Eduardo Benchimol Saad
Sixth year medical student - The Federal University of Rio de Janeiro
Unstable angina is characterized by rupture of unstable coronary plaques, with predominantely platelet-rich thrombi partially ocluding the lumen of main coronary arteries. Aspirin is considered a must in treating this patients, as they irreversibly inhibit platelets.
Inhibitors of the GP IIb - IIIa platelet receptors are much more potent platelet inhibitors than aspirin, inhibiting the final common pathway of platelet activation, and was shown in recent trials to improve the outcomes of high risk and elective PTCA.
Results of two large clinical trials indicate that Tirofiban, a GP IIb - IIIa inhibitor, significantly reduces the risk of death, refractory ischemia, and AMI when given to patients with unstable angina and Non Q wave AMI. More than 3200 patients were enrolled in the PRISM trial, which were randomized to receive either Heparin or a 48 h infusion of Tirofiban. After 48 h of treatment, patients on Tirofiban had a 36 % reduction in the combined risk of death, refractory ischemia and AMI. At 30 days, Tirofiban patients had a 39 % reduction in mortality.
In PRISM - PLUS, Tirofiban was used in combination with Heparin to treat patients with unstable angina and Non Q wave AMI. Nearly 1600 patients were randomized to receive either Heparin or Heparin plus Tirofiban. At 7 days, the study’s primary end point, there was a 34 % reduction in the combined risk of death, refractory ischemia and AMI in the combination group, and the overall risk of AMI was reduced by 47 %.
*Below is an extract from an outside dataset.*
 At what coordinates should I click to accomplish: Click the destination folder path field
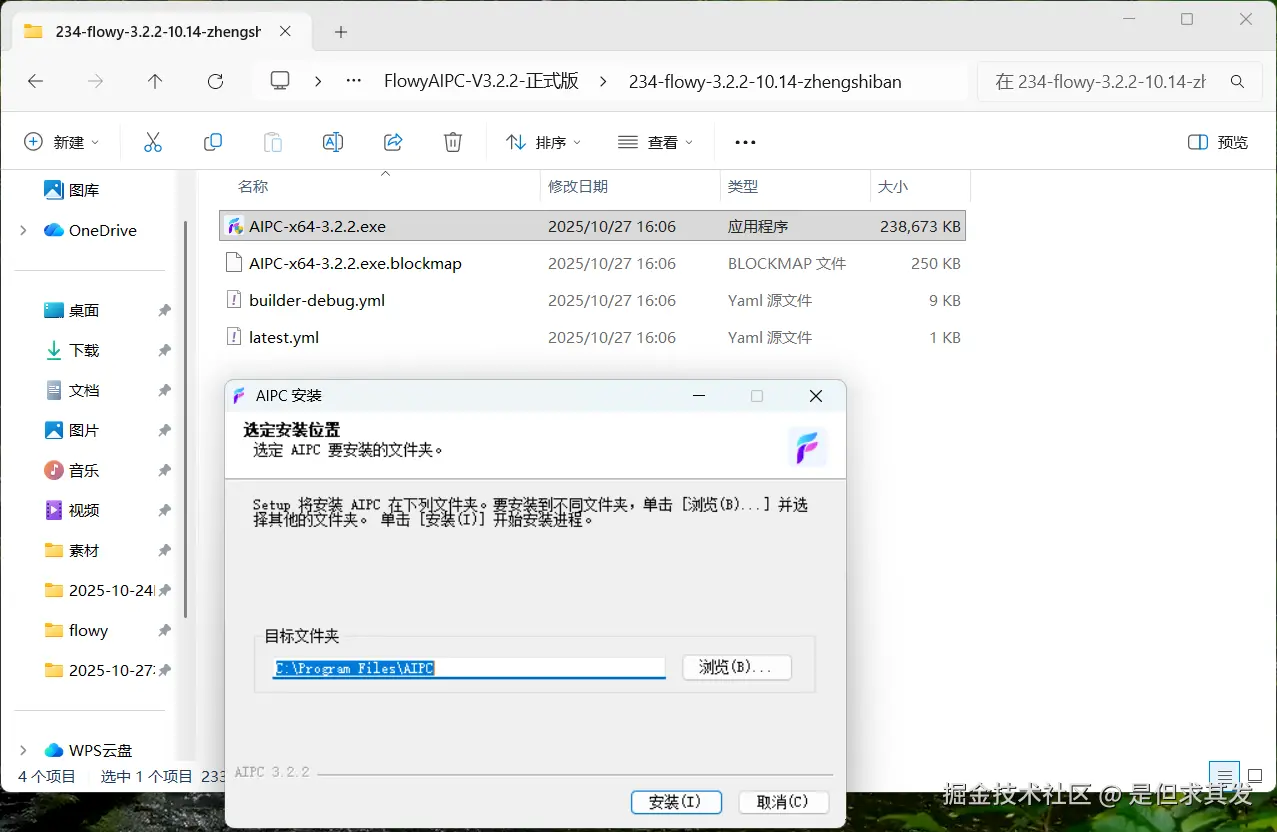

Patients with Non Q wave AMI are generally considered to be at high risk of recurrent ischemic events, so as to be an accepted indication for routine coronary angiography after MI. TheVANQWISH trial was conducted to assess wether patients with Non Q wave AMI would benefit from routine coronary angiography ( done 3-7 days after AMI ), as compared with a noninvasive strategy of risk stratification and catheterization only when ischemia could be induced, in a manner similar to Q wave AMI patients.
This trial showed a 71 % increase in mortality at hospital discharge, a 60 % increase at 30 days and 30 % in the long term ( 44 months of follow up ) in the invasive group as compared to the stratified group. Hospitalization was significantly reduced in the conservative group (9.5 x 8.2 days). This trial concluded that there is no benefit of implementing an early invasive strategy in Non Q wave AMI patients; instead, this strategy could be harmfull. So they recommended that patients with Non Q wave AMI should be revascularized selectively and electively.
LMWH are being increasingly used as an alternative to unfractionated Heparin, by virtue of its increased bioavailability, more stable and predictive effect, easiness of administration, less risk of induced thrombocytopenia and osteoporosis, avoidance of need for laboratory monitorization of effect, less rebound effect and similarity in efficacy and safety.
The ESSENCE trial was reviewed in this meeting.